**DESCRIPTION OF THE TASK**
Copy down the listing below exactly. Do not include pictures.

**THE DATA**
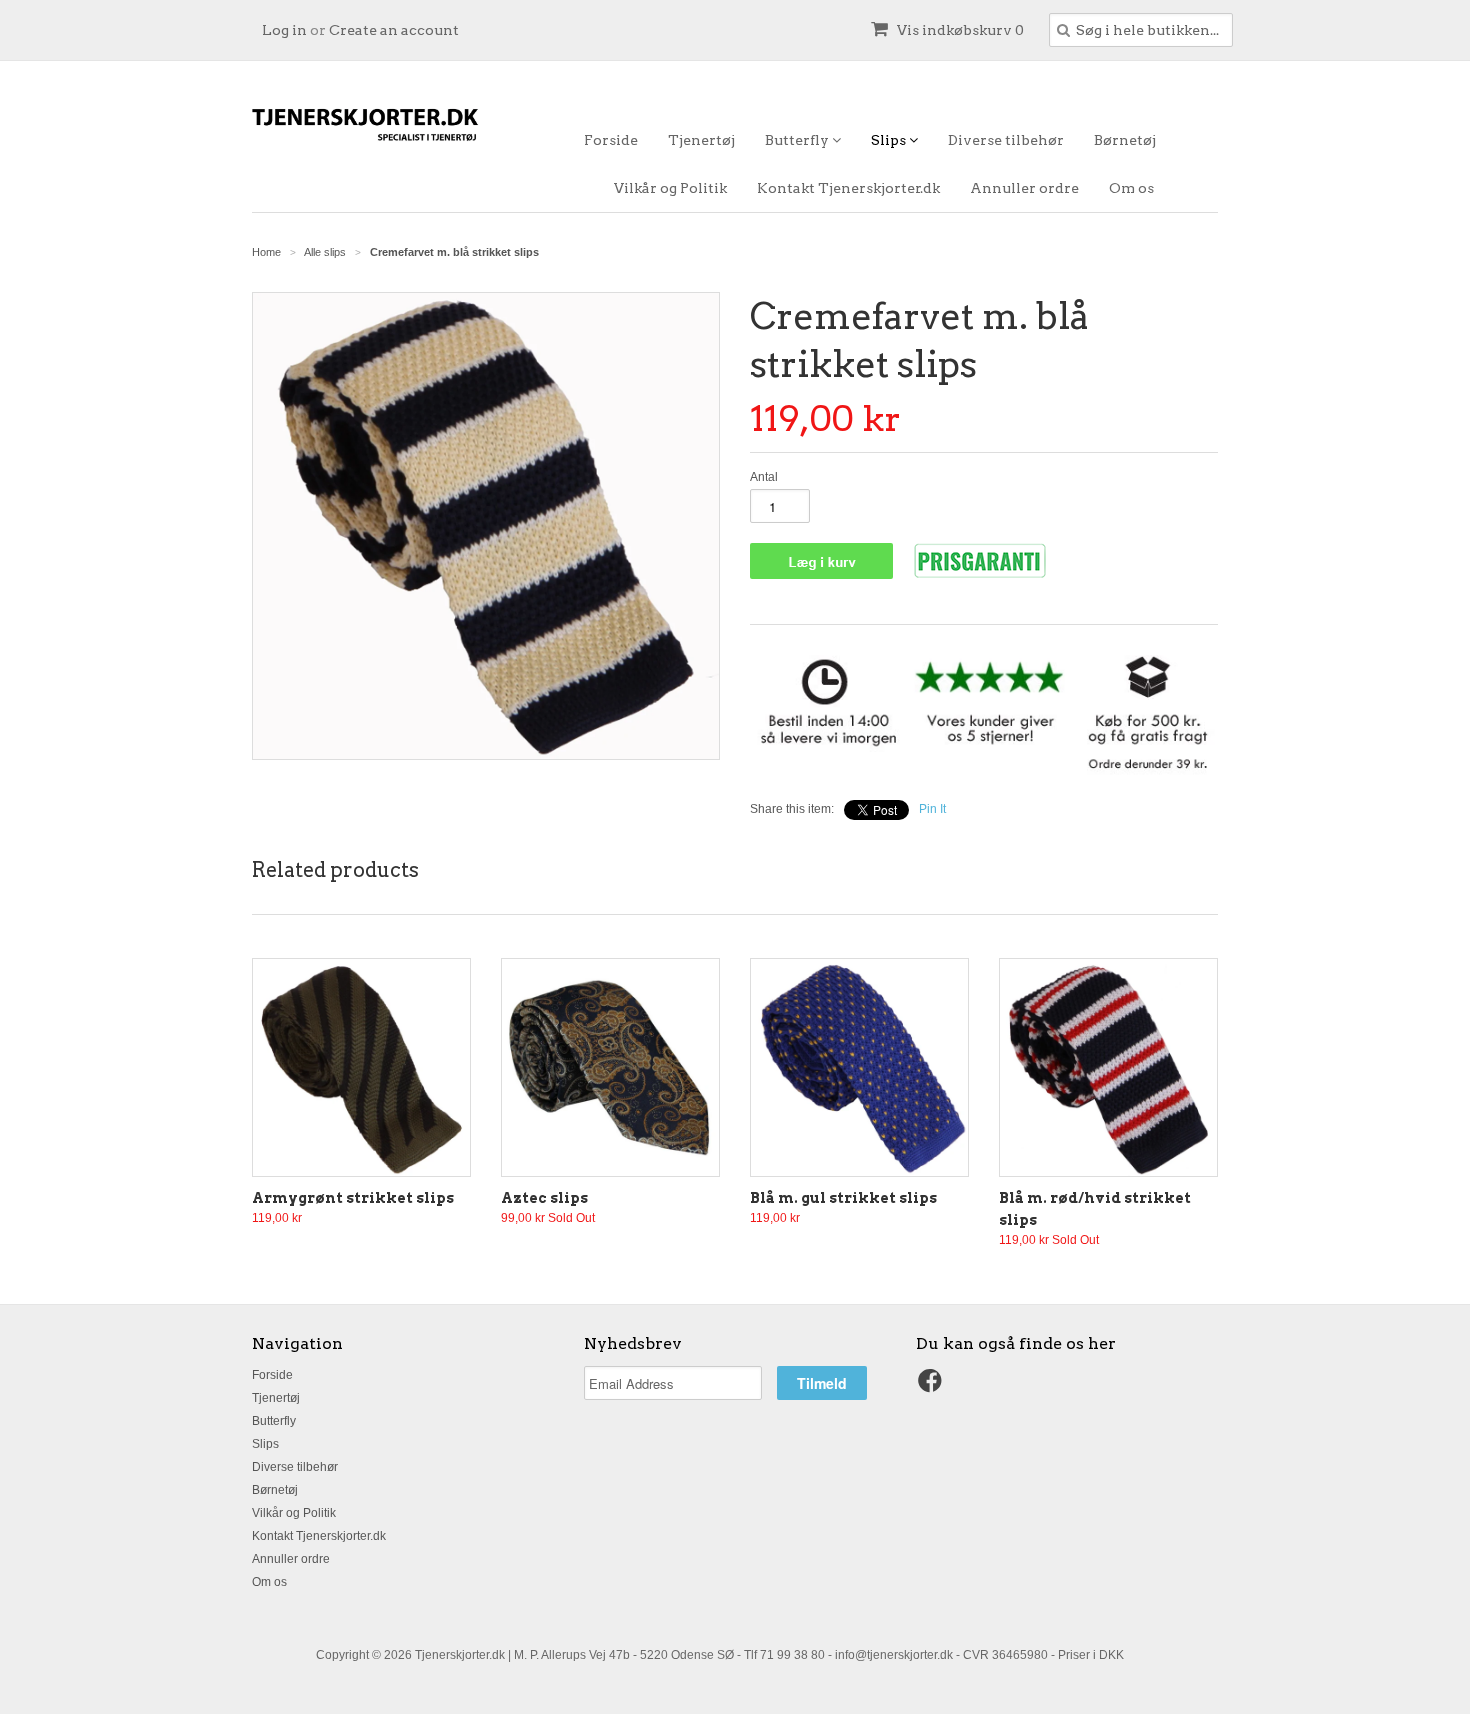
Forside (611, 140)
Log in (284, 30)
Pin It (932, 809)
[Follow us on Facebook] (933, 1387)
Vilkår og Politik (670, 188)
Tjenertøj (701, 140)
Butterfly (798, 140)
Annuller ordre (1024, 188)
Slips (890, 140)
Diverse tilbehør (1006, 140)
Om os (1131, 188)
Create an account (394, 30)
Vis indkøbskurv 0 (959, 30)
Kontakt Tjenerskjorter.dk (848, 188)
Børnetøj (1125, 140)
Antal (764, 477)
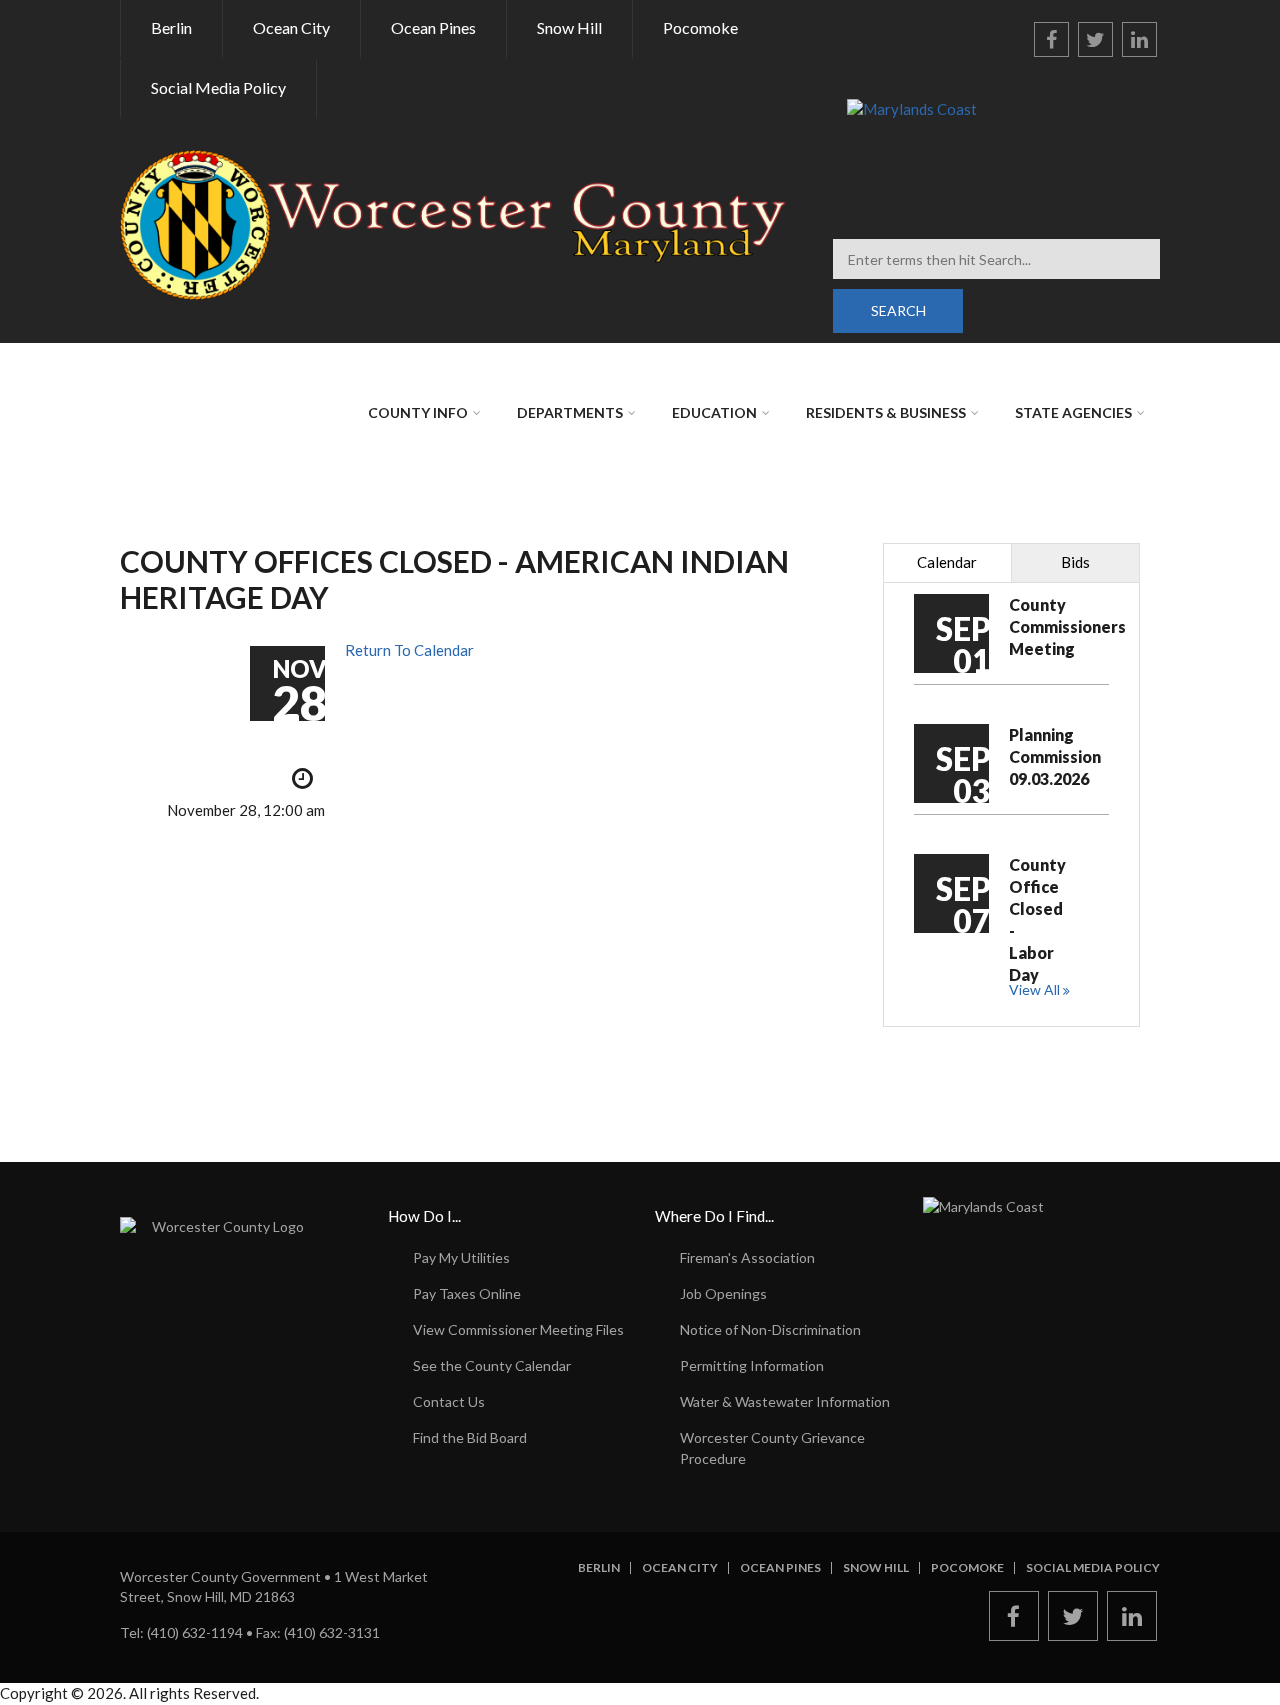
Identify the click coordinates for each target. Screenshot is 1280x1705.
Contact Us (449, 1401)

**YOUR RESPONSE**
Forside (611, 140)
Log in (284, 30)
Pin It (932, 809)
[Follow us on Facebook] (933, 1387)
Vilkår og Politik (670, 188)
Tjenertøj (701, 140)
Butterfly (798, 140)
Annuller ordre (1024, 188)
Slips (890, 140)
Diverse tilbehør (1006, 140)
Om os (1131, 188)
Create an account (394, 30)
Vis indkøbskurv 0 (959, 30)
Kontakt Tjenerskjorter.dk (848, 188)
Børnetøj (1125, 140)
Antal (764, 477)
Identify the click coordinates for each target. Screenshot is 1280x1705.
Contact Us (449, 1401)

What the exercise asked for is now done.